Skip to content

Making Code Discoverable using Github Topics.

TLDR

  • Apply topics to each of your published repos following the ontology described below
  • Focus initially on topics related to technique and domain - these are what people are usually most interested in
  • Then, you add even more value by adding other topics.
  • There is a website which scans github for NHS github repositories and displays them by topic - making it easier to find useful code
Why should we care?
  • Applying topics for your repos will make it much easier to for you and others to find and reuse useful bits of code
  • Using a common ontology will make the topics more useful - we will all be speaking the same language
Pre-requisites
Pre-requisite Importance Note
None! Anyone can do this -though you need to have published some code on github already

A key aim of RAP is to not only automate our pipelines, but to re-use useful code in other work. This relies on us publishing the code as publicly as possible, and then making it easy to find these useful bits of code. Topics in github can help with this, however we will get the most benefit from topics by using a common topic vocabulary to describe our GitHub code repos.

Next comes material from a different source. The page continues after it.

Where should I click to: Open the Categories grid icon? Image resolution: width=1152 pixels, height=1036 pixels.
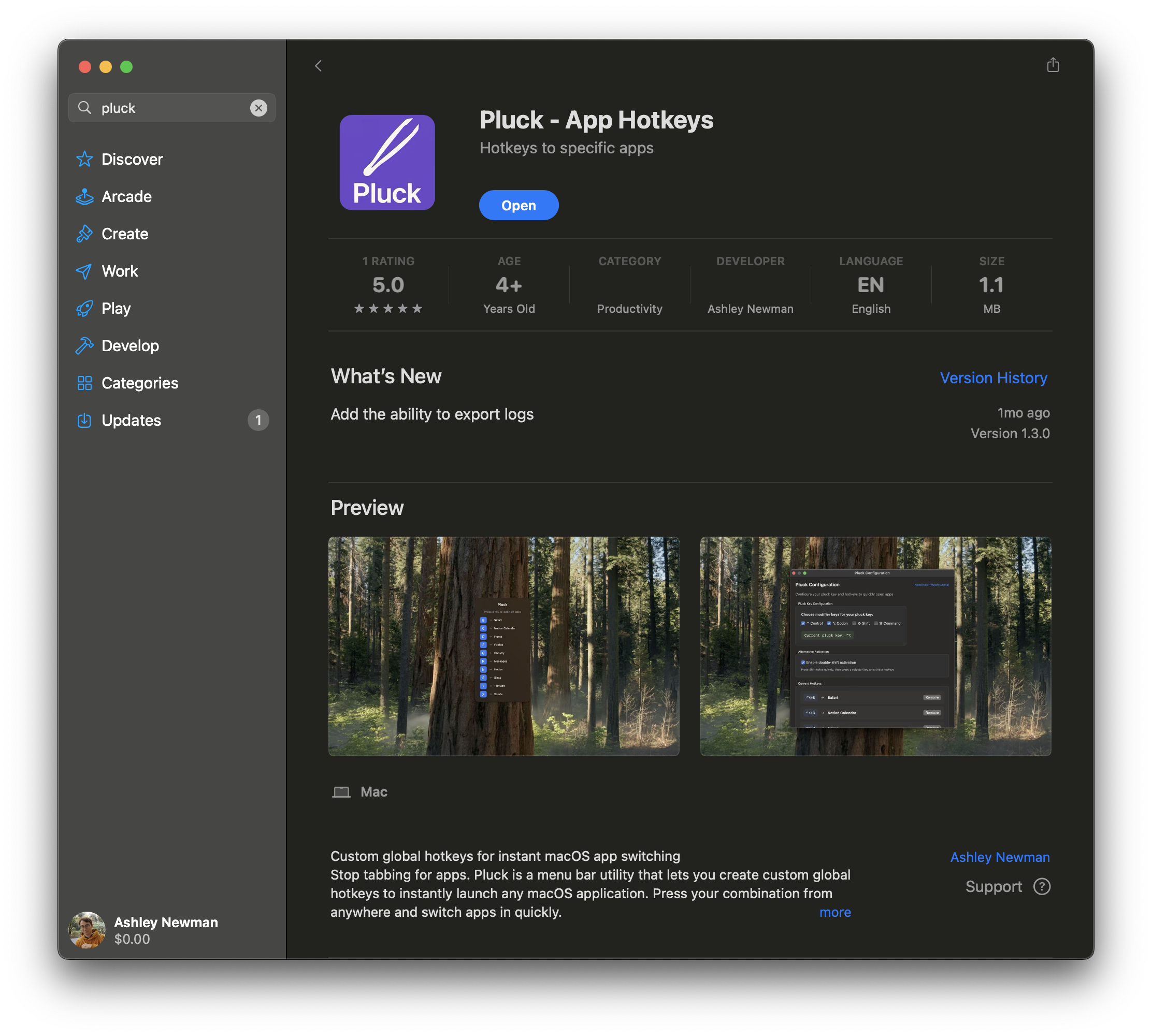84,383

The topic ontology described in this guide will ensure our code can be searched by:

  • language and tech used
  • what methods were used
  • whether or not the code is recent or old (and if it still updated)
  • what kinds of data the code was used with and where it came from

The Differences between 'topics' and 'tags'

In GitHub, tags and topics are different:

  • Topics are labels applied to whole repos which describe them, like keywords. Each repo can up to twenty, and github is good at searching and sorting results by topics.
  • Tags are labels applied to specific commits within a git repo, and it's how releases are made, e.g. v0.1.0 might be a tag applied to a specific commit locking in that this commit is Version 0.1.0.

Topics

Our aim with topics is to allow people to find code which might be useful to them, so they can reuse it. With this in mind, they usually want to know what kind of data the code was used on, in which language, if it was using the compatible datastructures (e.g. pandas, or pyspark) and how recently it was made / updated (people are less trustworth of ancient, dead code).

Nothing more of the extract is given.